Authors: Andrey Mirskiy (@AndreyMirskiy) and Marco Scagliola (@MarcoScagliola)
Welcome to the fifth part of our blog series on 'Why Databricks SQL Serverless is the best fit for BI workloads'.
In the previous blog posts we have covered the following topics:
In this blog post, we will discuss query optimization capability within Databricks SQL which leverages primary key constraints to improve query performance by eliminating unnecessary operations, such as DISTINCT aggregations and unnecessary joins.
This blog explores how to implement and benefit from this optimisation technique, providing practical examples demonstrating how this capability improves query efficiency in Databricks SQL.
Databricks SQL Warehouse allows users to specify informational PK and FK constraints.

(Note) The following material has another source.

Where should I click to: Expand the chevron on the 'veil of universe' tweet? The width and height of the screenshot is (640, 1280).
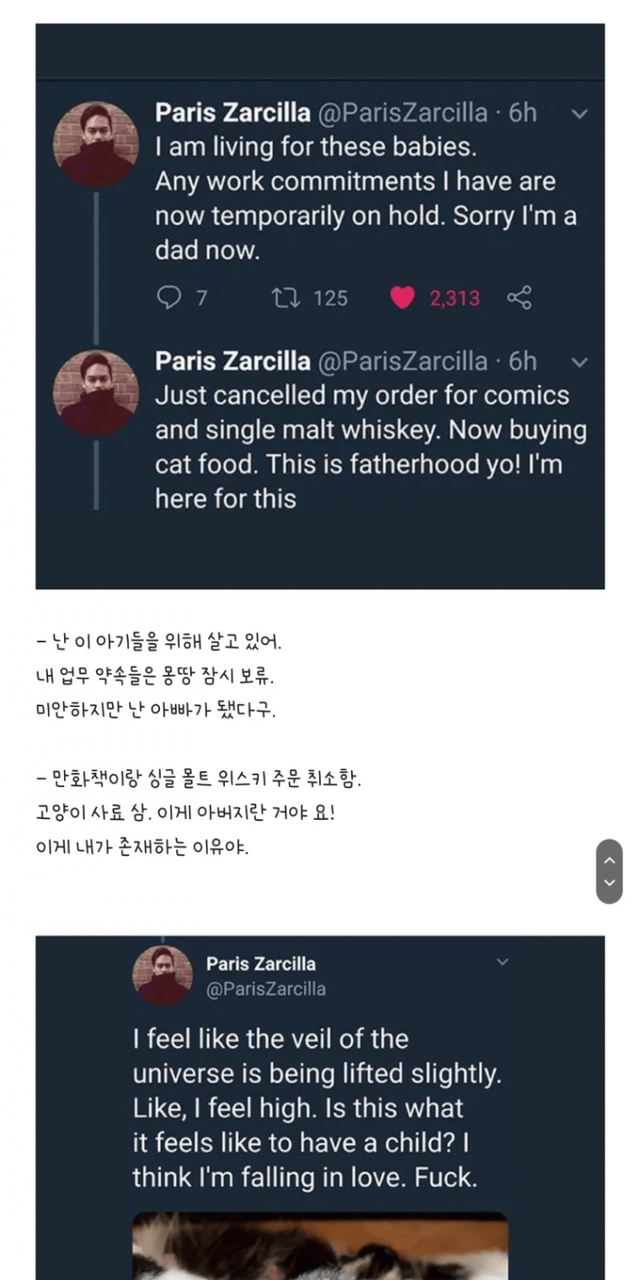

With the introduction of this new query optimization technique, users are now able to specify Primary Key (PK) constraints with the RELY option, allowing the Databricks query optimizer to utilize these constraints to optimize query execution plans and eliminate unnecessary operations. This technique can improve query performance, particularly in BI workloads..
The specification of primary keys with the RELY option in table alteration statements is shown below in Code 1.
USE CATALOG catalo_name;
ALTER TABLE schema_name.table_name ADD PRIMARY KEY (column_name) RELY;
Currently Databricks SQL leverages this information to optimize query execution in the following scenarios:
These optimizations lead to more efficient query execution, making Databricks SQL faster and more effective.
In this demo scenario we are creating two synthetic environments, in order to create an A/B test on tables without any Primary Key (PK) defined and the same tables with Primary Key (PK) defined with the RELY option.
First, we created test tables by replicating some of the tables from the tpch schema contained within samples catalog.
CREATE CATALOG IF NOT EXISTS join_optimization;
CREATE SCHEMA IF NOT EXISTS join_optimization.tpch;
CREATE OR REPLACE TABLE lineitem AS SELECT * FROM samples.tpch.lineitem;
CREATE OR REPLACE TABLE orders AS SELECT * FROM samples.tpch.orders;
CREATE OR REPLACE TABLE part AS SELECT * FROM samples.tpch.part;
CREATE OR REPLACE TABLE supplier AS SELECT * FROM samples.tpch.supplier;
CREATE OR REPLACE TABLE customer AS SELECT * FROM samples.tpch.customer;
CREATE OR REPLACE TABLE nation AS SELECT * FROM samples.tpch.nation;
CREATE OR REPLACE TABLE region AS SELECT * FROM samples.tpch.region;
Before executing sample queries we may need to drop any primary keys which may exist after previous tests. We used Code 4 for that purpose.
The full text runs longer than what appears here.